Transcribe the lines below exactly, beginning with the line that holds "Select the second" and ending with the final line, both included. Pictures are to be left out.

Collected data entries
○ ○ ○ ○
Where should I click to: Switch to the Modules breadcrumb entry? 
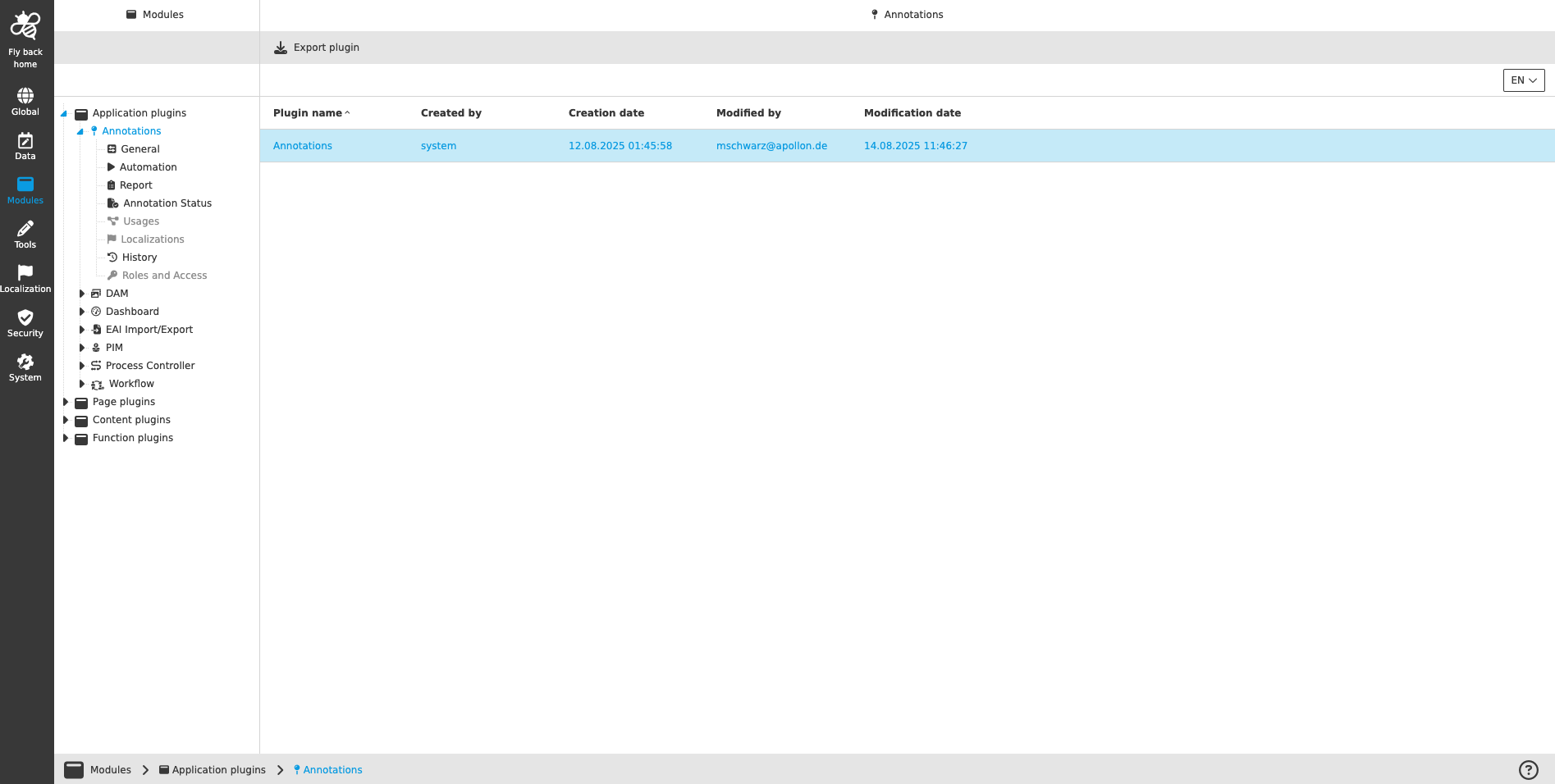click(x=111, y=769)
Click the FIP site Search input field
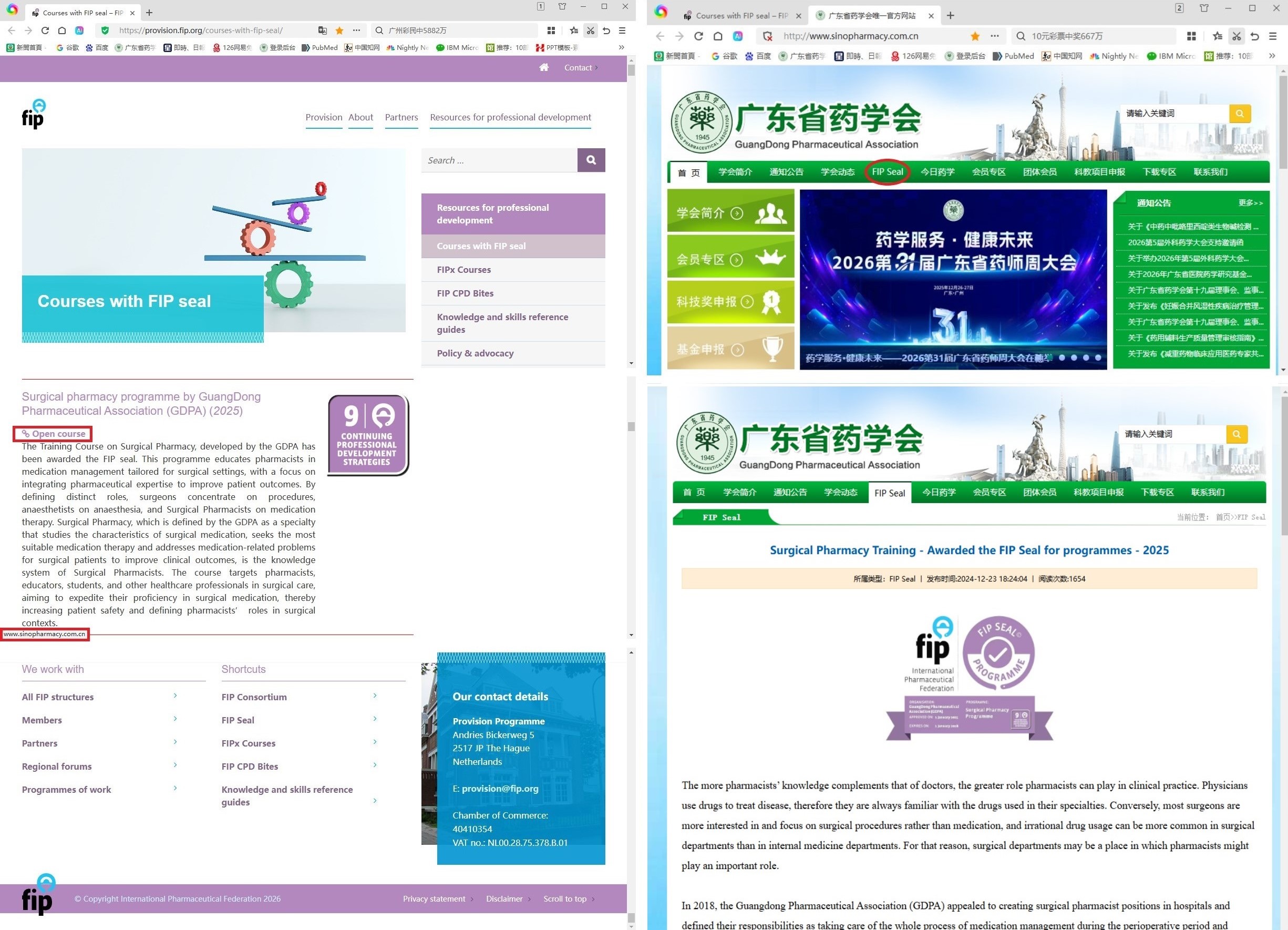The image size is (1288, 930). [x=499, y=160]
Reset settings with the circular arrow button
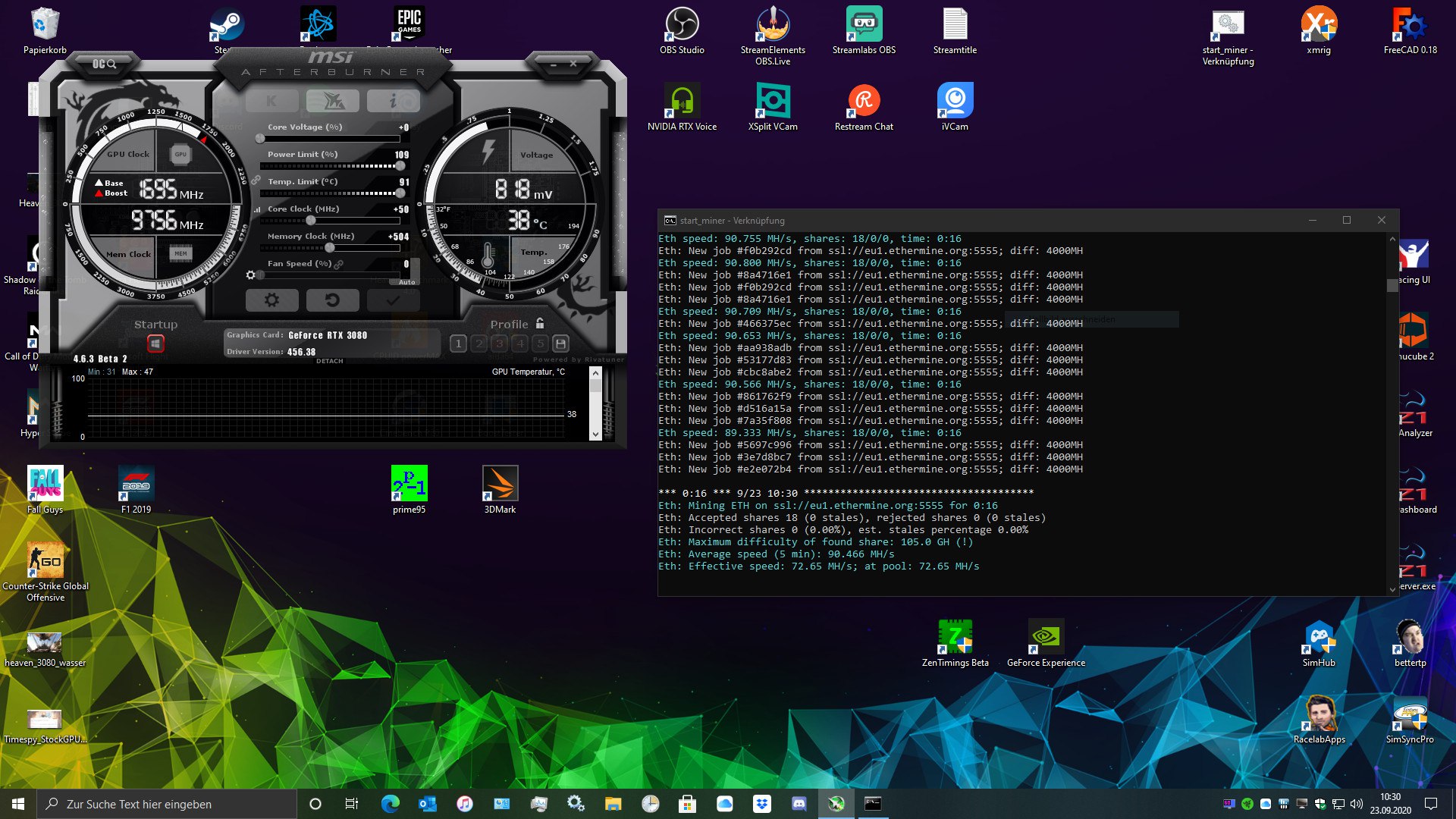Image resolution: width=1456 pixels, height=819 pixels. click(x=332, y=300)
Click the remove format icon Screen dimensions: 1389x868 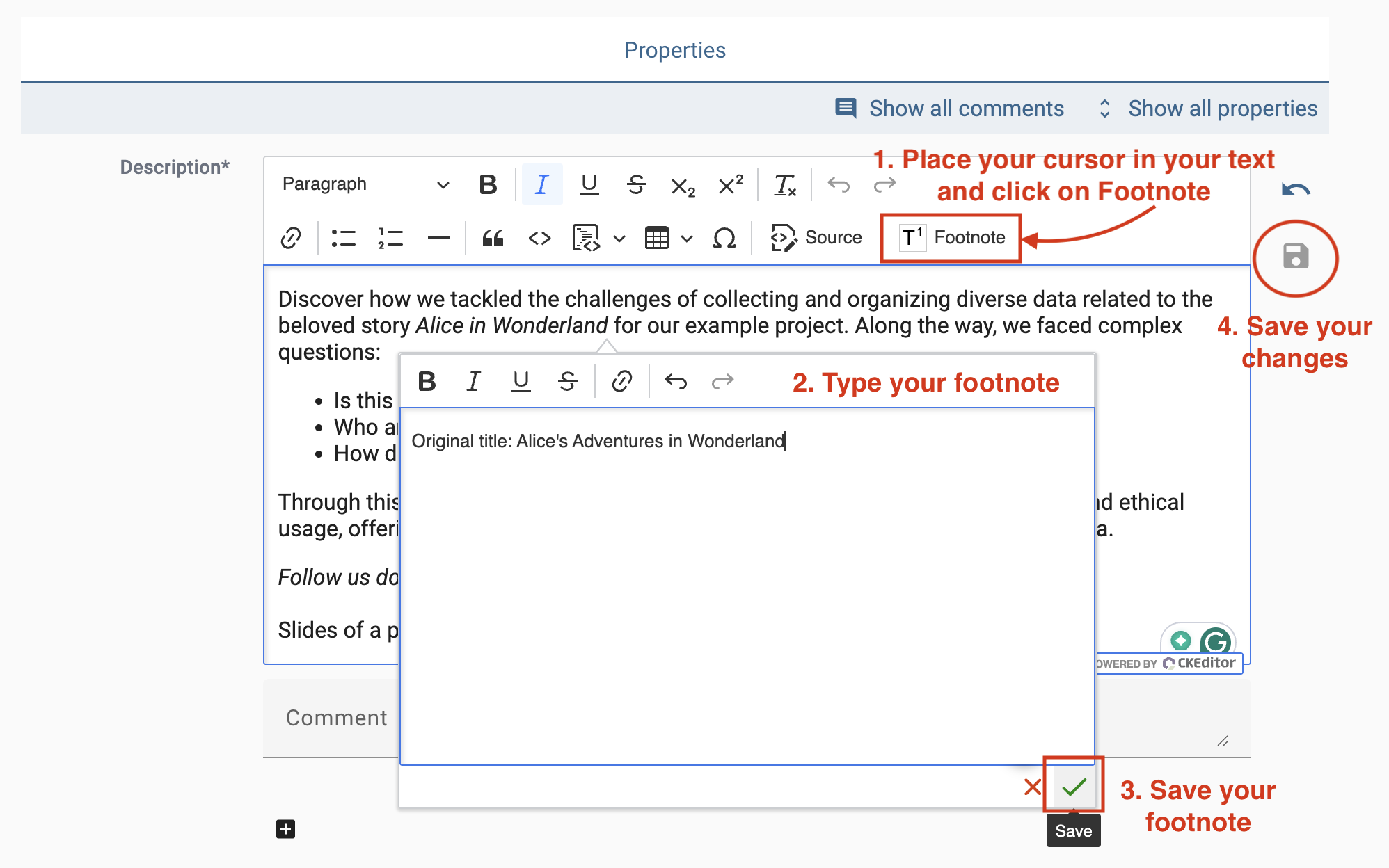coord(784,184)
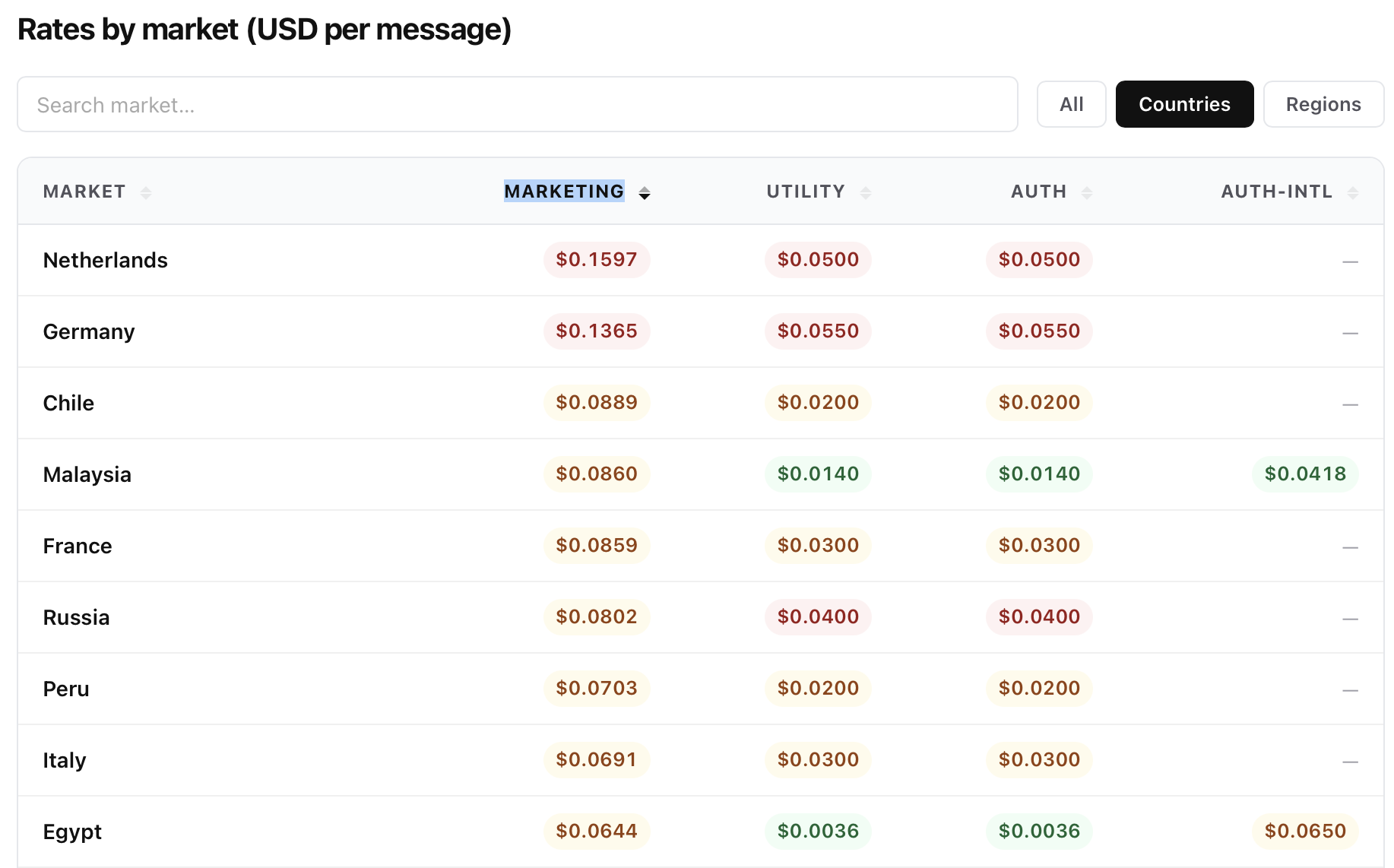1394x868 pixels.
Task: Select the Netherlands market row
Action: 106,259
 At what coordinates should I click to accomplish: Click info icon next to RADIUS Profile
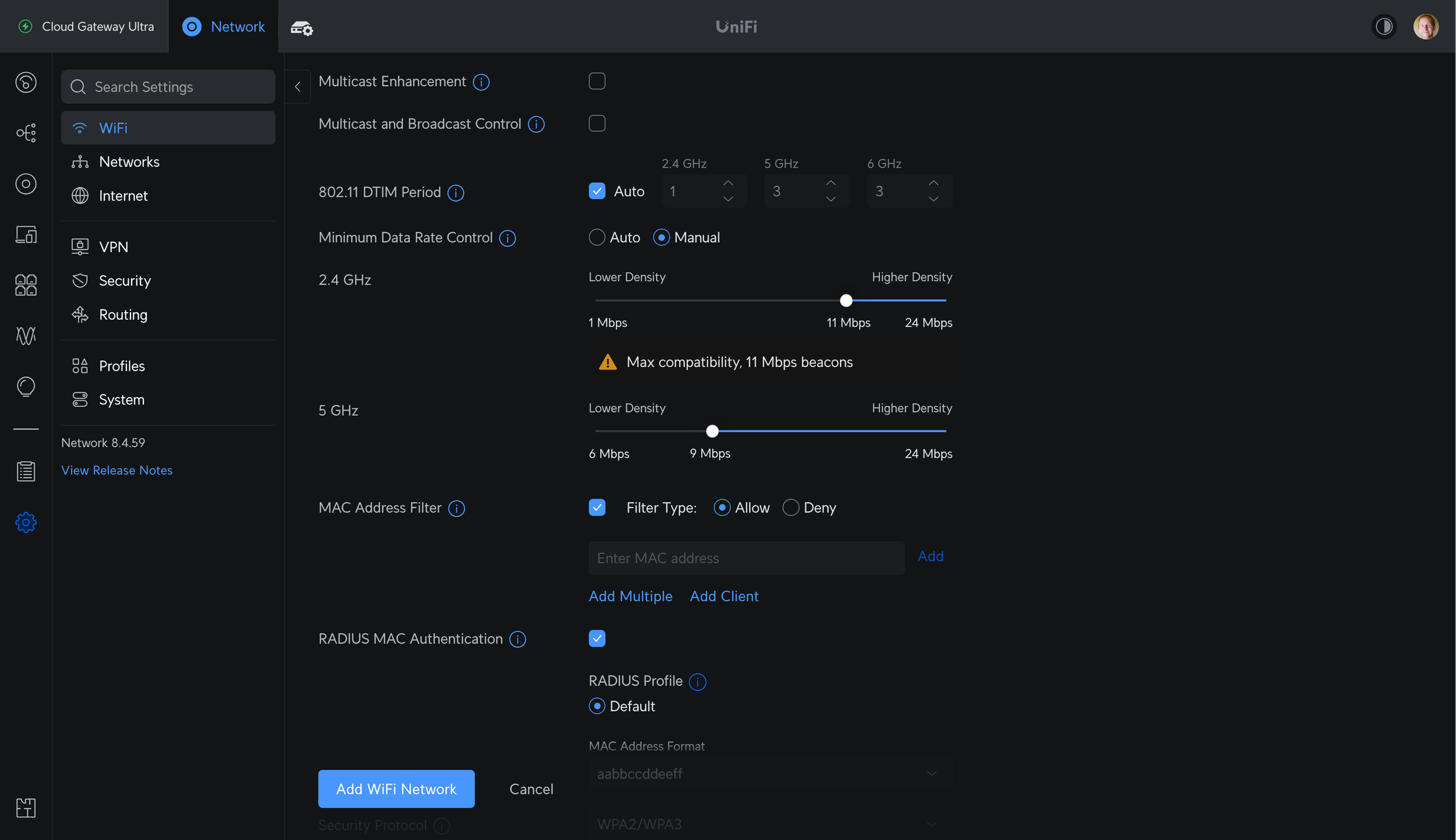click(x=697, y=681)

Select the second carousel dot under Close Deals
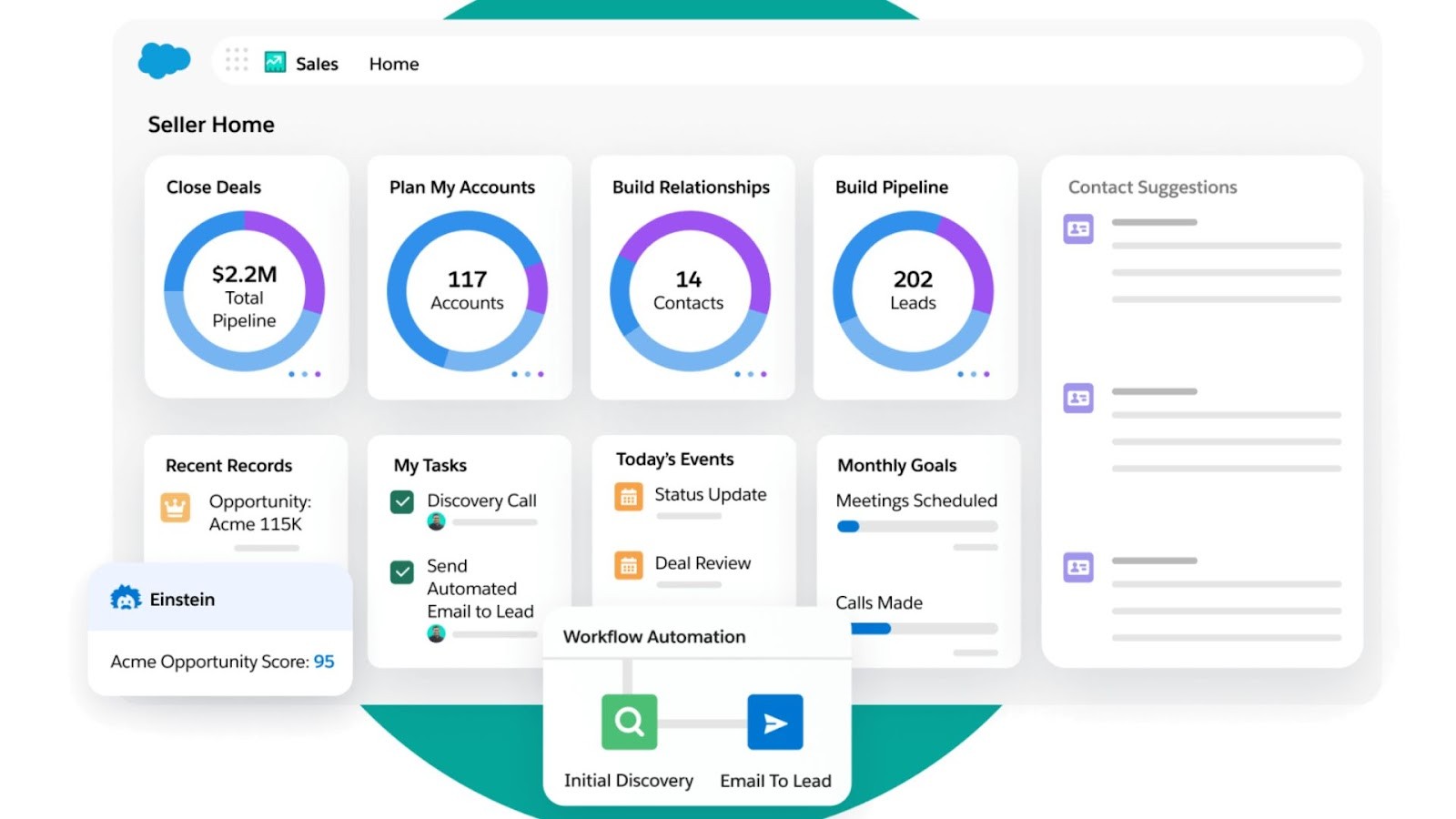click(304, 373)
○ ○ ○ ○
Expected answer
Select the second carousel dot under Close Deals
click(304, 373)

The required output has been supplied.